Effect of substrate temperature on the structural optical and electrical properties of new Cu2Cd0.8Mn0.2SnS4 photo-absorber layer for solar cells

Abstract

We report for the first time the effect of substrate temperature on the structural, optical, and electrical properties of Cu2Cd0.8Mn0.2SnS4 new photovoltaic absorber layer. Cu2Cd0.8Mn0.2SnS4 thin films were deposited on soda lime glass (SLG) substrates by the spray pyrolysis method at different substrate temperatures. X-ray diffraction measurement revealed the formation of cernyite structure by Cu2Cd0.8Mn0.2SnS4 thin film. Also, an increase in crystal size from 7.23 to 14.35 nm and crystallinity improvement of Cu2Cd0.8Mn0.2SnS4 thin film with an increase in substrate temperature were achieved. The atomic force microscopy indicated an increase in surface roughness with substrate temperature. The elemental composition of the Cu2Cd0.8Mn0.2SnS4 thin films showed Cu-poor, S-poor, and Sn-poor conditions. The optical characterization showed that the absorption coefficient of Cu2Cd0.8Mn0.2SnS4 is in the order of 104 cm−1 and the bandgap decreased from 1.89 to 1.87 eV with an increase in substrate temperature. The refractive index dispersion parameters were discussed in terms of the Wemple-Didomenico and Sellmeier equations.
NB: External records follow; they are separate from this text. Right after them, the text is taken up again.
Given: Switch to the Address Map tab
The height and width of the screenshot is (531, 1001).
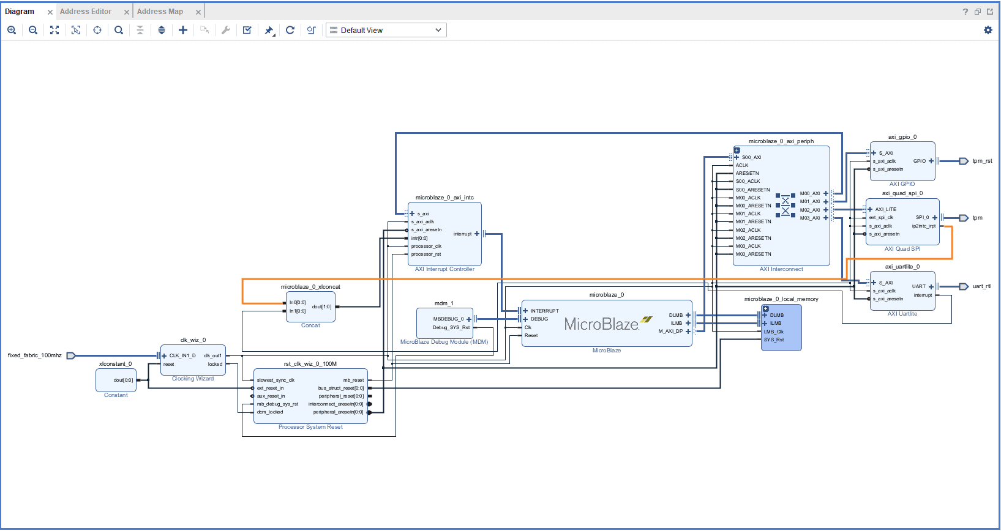Looking at the screenshot, I should pyautogui.click(x=160, y=12).
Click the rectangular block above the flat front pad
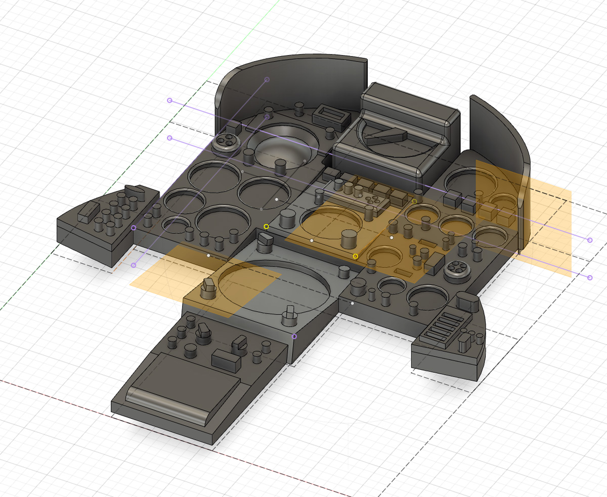607x497 pixels. [x=225, y=360]
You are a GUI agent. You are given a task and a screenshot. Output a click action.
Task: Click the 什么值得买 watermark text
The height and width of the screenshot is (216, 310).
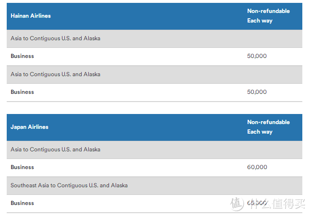[x=276, y=204]
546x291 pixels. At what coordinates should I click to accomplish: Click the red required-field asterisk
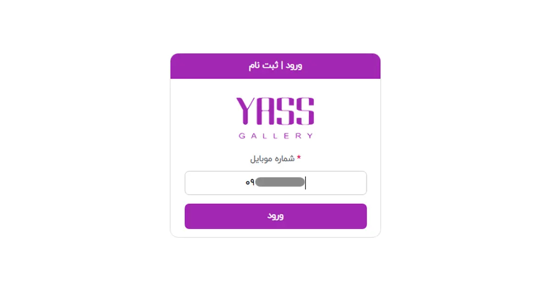299,158

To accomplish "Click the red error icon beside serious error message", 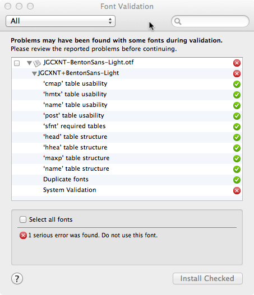I will pos(23,235).
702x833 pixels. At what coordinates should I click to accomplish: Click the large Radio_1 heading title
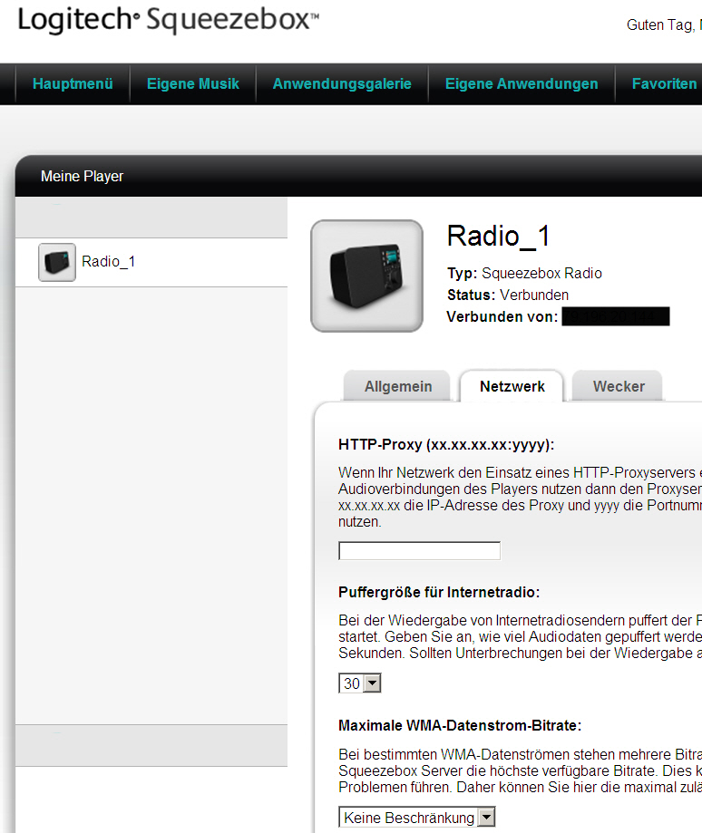click(x=498, y=236)

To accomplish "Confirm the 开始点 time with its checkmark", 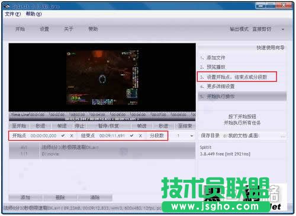I will coord(63,136).
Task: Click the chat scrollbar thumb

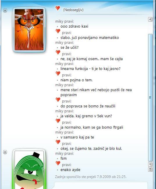Action: click(x=150, y=98)
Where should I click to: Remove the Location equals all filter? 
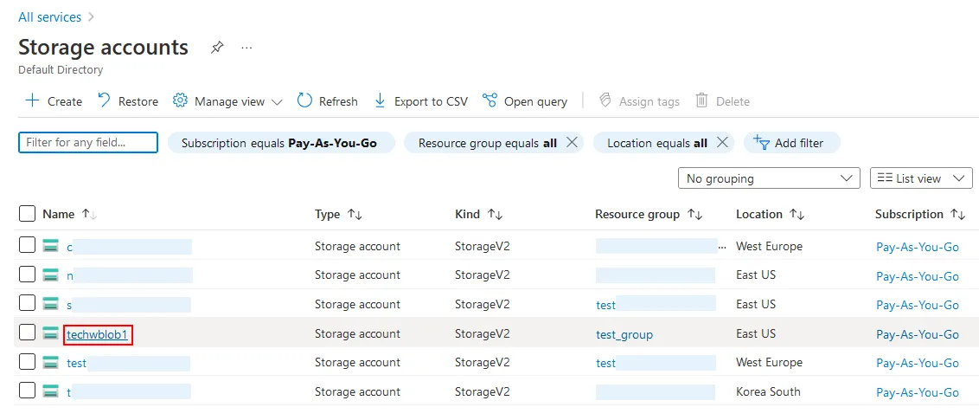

Hall effect measurement indicated that the Cu2Cd0.8Mn0.2SnS4 films exhibit P-type conductivity. High hole mobility and the highest conductivity of 2.77 x104 cm2/Vs and 5.60 (Ω.cm)-1 respectively, were achieved at 400 °C substrate temperature. The Cu2Cd0.8Mn0.2SnS4 deposited at 400 °C is a potential candidate for use as a top absorber layer in the tandem solar cell.